* _Travail demandé_
Dans l'extrait sur le tourisme africain, relevez toutes les lacunes que le paragraphe d'introduction présente comme freinant le secteur.

* _Extrait du texte_
Tourisme : un potentiel freiné par des angles morts stratégiques
Présenté lors du salon WTM Africa en avril 2025, le rapport State of the African Industry: Ignite Africa! dresse un constat sans concession. Alors que le continent regorge d’atouts touristiques et bénéficie d’un regain d’intérêt mondial, des lacunes persistantes freinent sa pleine envolée. Marchés négligés, infrastructures déficientes et manque d’inclusion freinent un secteur pourtant porteur de croissance…

Avec 45 millions d’arrivées internationales en 2024 selon l’OMT, le tourisme africain a presque retrouvé ses niveaux d’avant la pandémie. Le rapport State of the African Industry: Ignite Africa!, publié par Big Ambitions et présenté à la conférence WTM Africa 2025, souligne néanmoins un paradoxe : l’Afrique attire, mais ne convertit pas encore tout son potentiel.

Nous avons besoin d’une vision plus stratégique et plus inclusive du tourisme en Afrique
Natalia Rosa, directrice de Big Ambitions, structure sud-africaine à l’origine du rapport
Des marchés à fort pouvoir d’achat ignorés
Parmi les principaux « angles morts » dénoncés par le rapport figure l’absence de stratégie pour séduire les voyageurs asiatiques et moyen-orientaux. Ces touristes, dont la dépense moyenne atteint 15 000 dollars par séjour, voyagent souvent en famille ou en groupes, recherchent des expériences exclusives et disposent d’un fort pouvoir d’achat. Pourtant, ils restent largement ignorés dans les campagnes de promotion africaines.
« Le marché chinois, par exemple, représentait plus de 155 millions de touristes sortants en 2019, mais moins de 1 % d’entre eux visitaient l’Afrique », précise le rapport. Même constat pour les pays du Golfe, dont les ressortissants sont très friands de tourisme de luxe et d’aventure.

* _Données fournies_
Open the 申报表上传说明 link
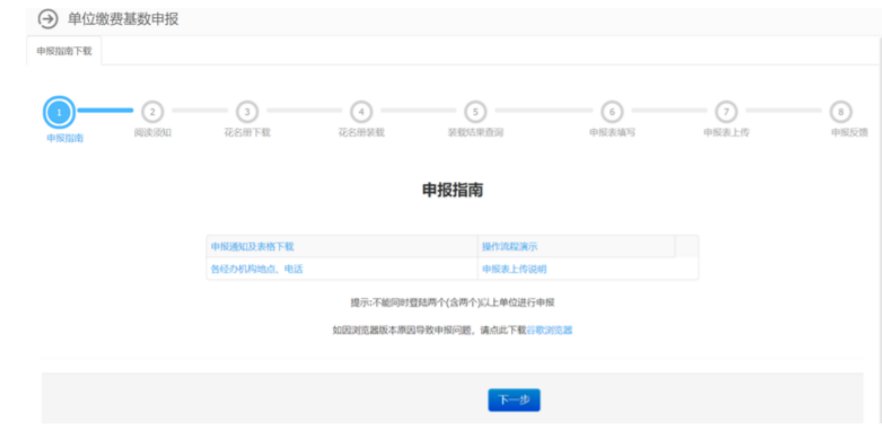This screenshot has height=427, width=882. point(514,269)
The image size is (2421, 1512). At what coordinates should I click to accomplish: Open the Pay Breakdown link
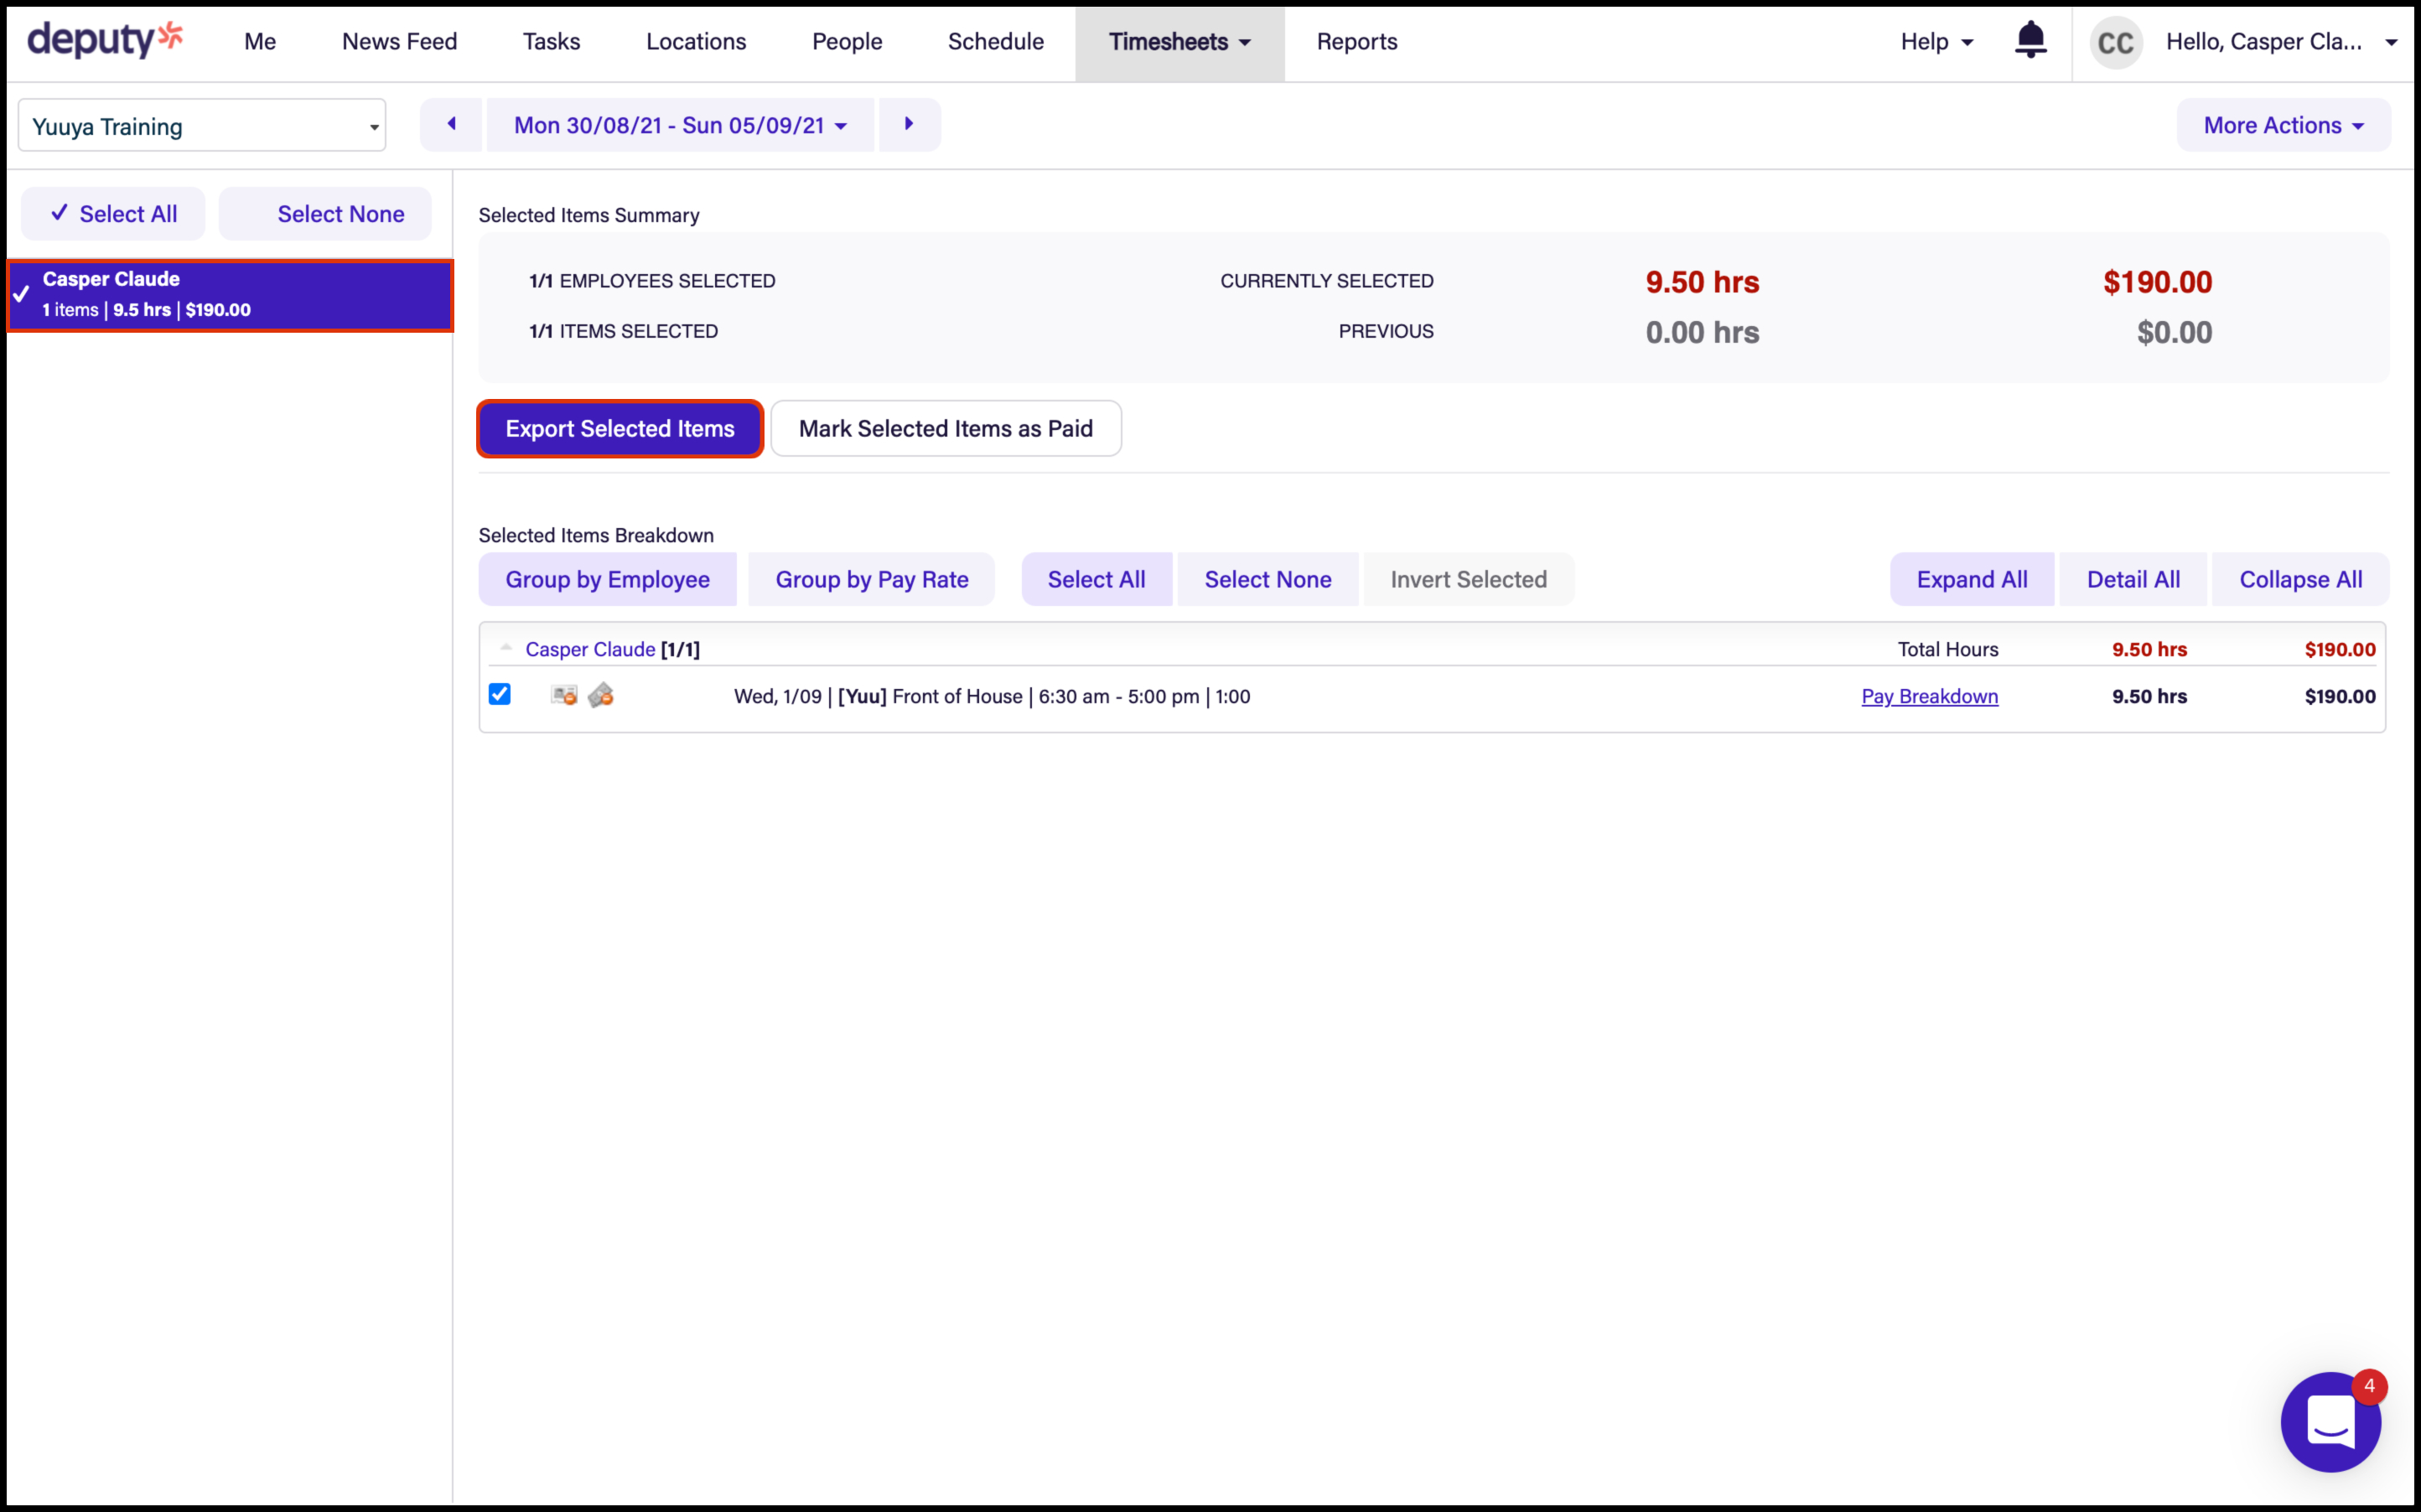(1929, 696)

* _Résultat final_
- Marchés négligés
- Infrastructures déficientes
- Manque d'inclusion